Он плыл, энергично работая руками. Вода, конечно, не
подарок, довольно прохладная, а года не так уж чтобы юные – но нужно было выдержать,
спасти Светку, как-то выкарабкаться из этой поганой истории, а потом еще
отыскать ту сволочь, которая допустила утечку, и поговорить с ней по душам,
если удастся...
– Эй, мужик! – раздался слева жизнерадостный
вопль. – Ты шизанутый, или просто дурью маешься?
Мазур посмотрел в ту сторону. К нему подгребал абориген на
резиновой лодочке, над бортами которой торчало штук пять коротких удилищ.

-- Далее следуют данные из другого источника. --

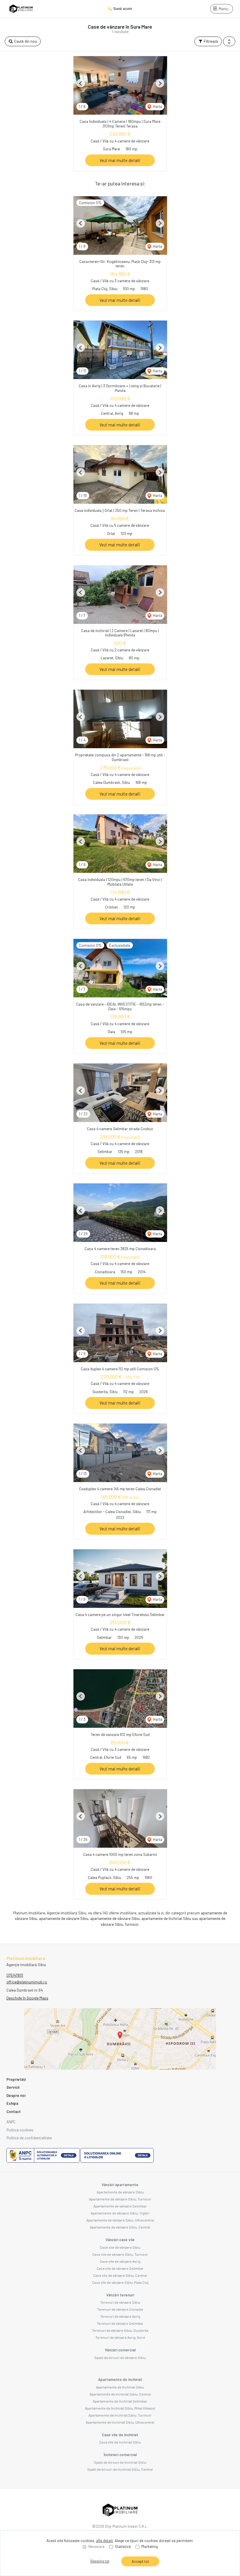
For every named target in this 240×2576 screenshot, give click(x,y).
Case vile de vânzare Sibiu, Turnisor (120, 2254)
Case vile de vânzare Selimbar (120, 2268)
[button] (229, 42)
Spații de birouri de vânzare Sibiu (120, 2357)
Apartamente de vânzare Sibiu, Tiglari (120, 2213)
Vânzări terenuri (120, 2295)
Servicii (12, 2087)
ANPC (11, 2121)
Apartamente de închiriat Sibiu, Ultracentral (120, 2422)
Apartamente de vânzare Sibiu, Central (120, 2227)
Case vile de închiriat (120, 2434)
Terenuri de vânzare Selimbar (120, 2323)
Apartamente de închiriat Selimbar (120, 2401)
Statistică (123, 2546)
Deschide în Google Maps (27, 1998)
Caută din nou (25, 41)
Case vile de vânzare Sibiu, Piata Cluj (120, 2282)
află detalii (104, 2540)
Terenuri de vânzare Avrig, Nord (120, 2337)
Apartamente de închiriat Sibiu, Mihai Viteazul (120, 2408)
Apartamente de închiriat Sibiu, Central (120, 2394)
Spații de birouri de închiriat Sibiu (120, 2462)
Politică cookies (19, 2130)
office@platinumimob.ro (26, 1982)
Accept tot (140, 2561)
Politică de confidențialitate (29, 2138)
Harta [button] (157, 106)
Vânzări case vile (120, 2239)
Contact (13, 2111)
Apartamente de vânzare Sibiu (120, 2192)
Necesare (96, 2546)
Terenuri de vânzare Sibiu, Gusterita (120, 2330)
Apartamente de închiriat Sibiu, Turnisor (120, 2415)
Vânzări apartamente (120, 2184)
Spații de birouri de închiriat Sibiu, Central (120, 2469)
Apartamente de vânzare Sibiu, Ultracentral (120, 2220)
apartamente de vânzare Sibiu (63, 1918)
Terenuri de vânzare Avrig (120, 2316)
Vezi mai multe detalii (120, 160)
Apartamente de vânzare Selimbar (120, 2206)
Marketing (149, 2546)
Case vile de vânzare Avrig (120, 2261)
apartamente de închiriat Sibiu (166, 1918)
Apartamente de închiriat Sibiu (120, 2387)
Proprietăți (16, 2079)
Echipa (12, 2103)
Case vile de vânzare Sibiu (120, 2247)
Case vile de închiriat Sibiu (120, 2442)
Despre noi (15, 2095)
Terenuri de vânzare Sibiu (120, 2302)
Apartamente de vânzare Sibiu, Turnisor (120, 2199)
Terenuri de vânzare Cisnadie (120, 2309)
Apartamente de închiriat (120, 2379)
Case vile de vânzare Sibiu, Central (120, 2275)
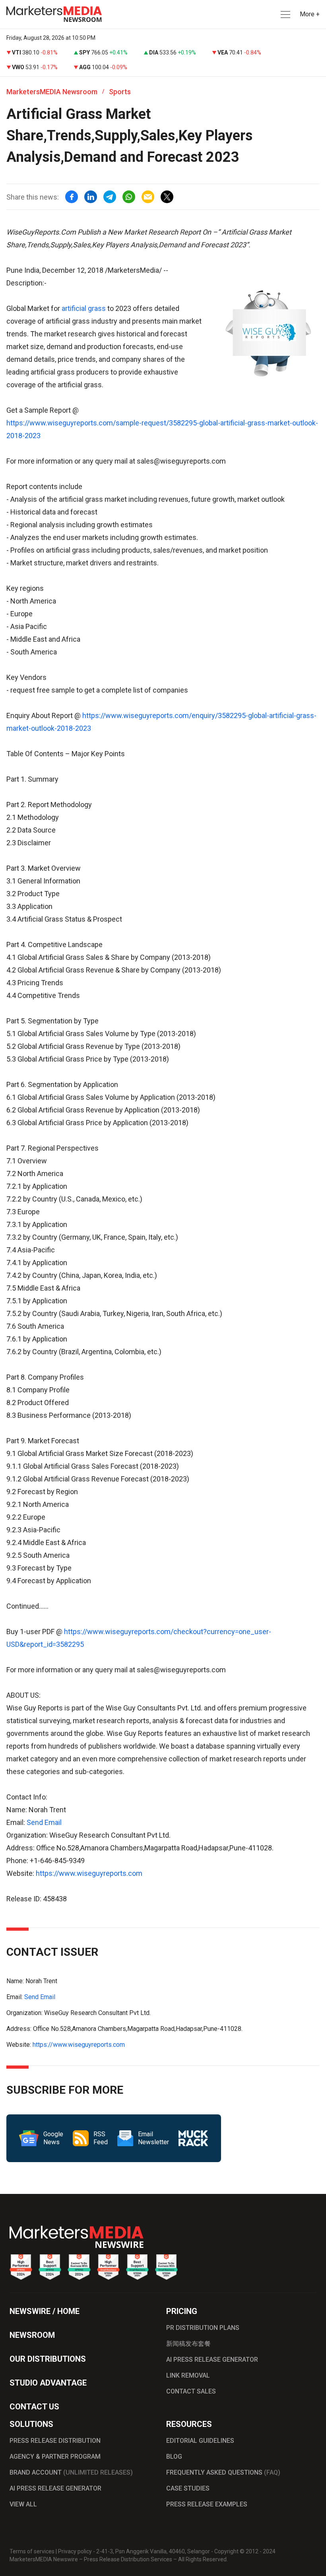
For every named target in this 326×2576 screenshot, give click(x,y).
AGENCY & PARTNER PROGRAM (55, 2456)
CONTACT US (34, 2406)
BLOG (174, 2456)
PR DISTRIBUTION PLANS (202, 2327)
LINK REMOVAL (188, 2375)
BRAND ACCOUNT (71, 2472)
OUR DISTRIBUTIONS (48, 2359)
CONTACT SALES (191, 2391)
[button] (284, 14)
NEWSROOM (32, 2335)
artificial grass (84, 308)
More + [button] (310, 14)
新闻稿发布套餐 (188, 2343)
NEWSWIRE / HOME (45, 2311)
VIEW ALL (23, 2504)
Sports (120, 91)
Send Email (44, 1822)
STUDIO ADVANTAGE (48, 2383)
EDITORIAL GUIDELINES (200, 2440)
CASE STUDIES (188, 2488)
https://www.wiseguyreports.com (89, 1873)
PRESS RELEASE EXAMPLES (206, 2504)
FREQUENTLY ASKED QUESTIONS (223, 2472)
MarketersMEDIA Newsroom (51, 91)
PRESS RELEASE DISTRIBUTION (55, 2440)
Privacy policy (75, 2551)
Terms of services (32, 2551)
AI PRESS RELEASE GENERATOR (212, 2359)
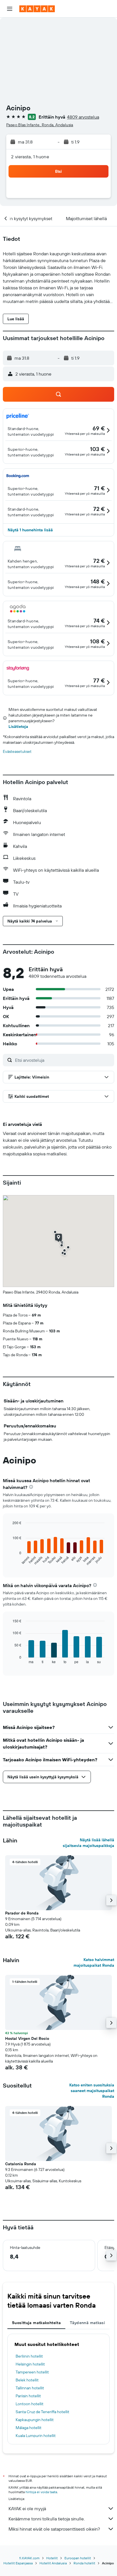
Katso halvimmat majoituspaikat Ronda (94, 1962)
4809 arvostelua (83, 117)
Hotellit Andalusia (53, 2563)
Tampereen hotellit (32, 2372)
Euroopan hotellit (77, 2558)
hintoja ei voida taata (41, 2492)
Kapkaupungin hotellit (35, 2419)
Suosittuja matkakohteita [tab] (36, 2322)
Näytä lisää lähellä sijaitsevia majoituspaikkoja (88, 1842)
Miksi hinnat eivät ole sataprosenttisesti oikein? (54, 2529)
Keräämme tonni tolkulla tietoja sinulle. (47, 2519)
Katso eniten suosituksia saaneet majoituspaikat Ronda (91, 2090)
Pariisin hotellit (28, 2395)
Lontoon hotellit (29, 2403)
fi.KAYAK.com (29, 2558)
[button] (9, 9)
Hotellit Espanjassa (18, 2563)
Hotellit (52, 2558)
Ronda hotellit (84, 2563)
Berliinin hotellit (29, 2356)
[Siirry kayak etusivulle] (37, 8)
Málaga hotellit (28, 2427)
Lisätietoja (18, 726)
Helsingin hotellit (30, 2364)
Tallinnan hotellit (30, 2387)
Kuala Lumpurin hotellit (36, 2435)
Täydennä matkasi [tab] (87, 2322)
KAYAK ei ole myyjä (27, 2508)
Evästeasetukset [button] (17, 751)
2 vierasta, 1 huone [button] (30, 156)
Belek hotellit (27, 2380)
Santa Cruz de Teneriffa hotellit (42, 2411)
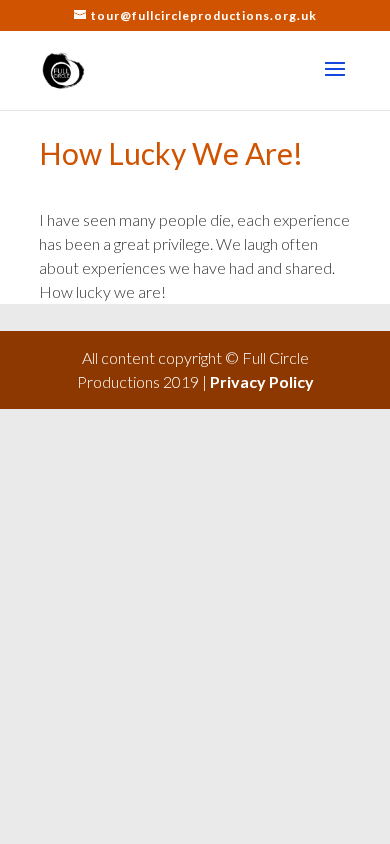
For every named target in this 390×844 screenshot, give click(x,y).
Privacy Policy (262, 381)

Ничего не ответив, Мазур плыл в заранее избранном направлении, крепко зажав
зубами угол пакета.
Лодочка не отставала, ее хозяин, лыбясь, таращился на Мазура
и явно намеревался продолжить общение. От берега их отделяло метров двести.
– Эй, ты что, на тот берег собрался? Может, тебя
спасти?
Мазур остановился, перевернулся на спину. Левой рукой вынул
зажатую меж зубов булавку, прихваченную на случай внезапной судороги, поднял ее
повыше и рявкнул:
– Плыви себе, куда плыл, а то проткну твой гондон
надувной в десяти местах! Не мешай новому русскому ящик коньяку выигрывать,
кому сказано!
Присмотревшись к сверкающей булавке и представив, должно
быть, последствия громко высказанной угрозы, рыболов потерял интерес к
странному пловцу. Заработал маленькими веслами, отплывая подальше, явственно
пробурчал:
– Совсем стебанулась буржуазия, твердой земли ей мало,
на воде пошли выежовываться...
Оставив без внимания это теплое напутствие, Мазур вновь
зажал зубами и пакет, и булавку – между прочим, для этаких цирковых номеров
ловкость нужна нешуточная – и вновь заработал конечностями так, словно спасался
от легендарного морского змея.
Чем дальше, тем сильнее стало ощущаться, что ему не только
не тридцать уже, но и не сорок, что годы, мать их так, свое берут исподтишка.
Нет, он не ослабел и уж тем более не паниковал – хрен дождетесь! – однако
все было гораздо труднее, чем лет пятнадцать назад, что все и н а ч е...
Главное – не измерять слишком часто взглядом расстояние,
отделяющее тебя от заветного берега. Не вычислять, сколько уже проплыл и
сколько еще осталось. Работать конечностями, как машина... машина...
По воде любой звук разносится далеко. Могучее тарахтенье
наплывало справа, приближалось, силилось...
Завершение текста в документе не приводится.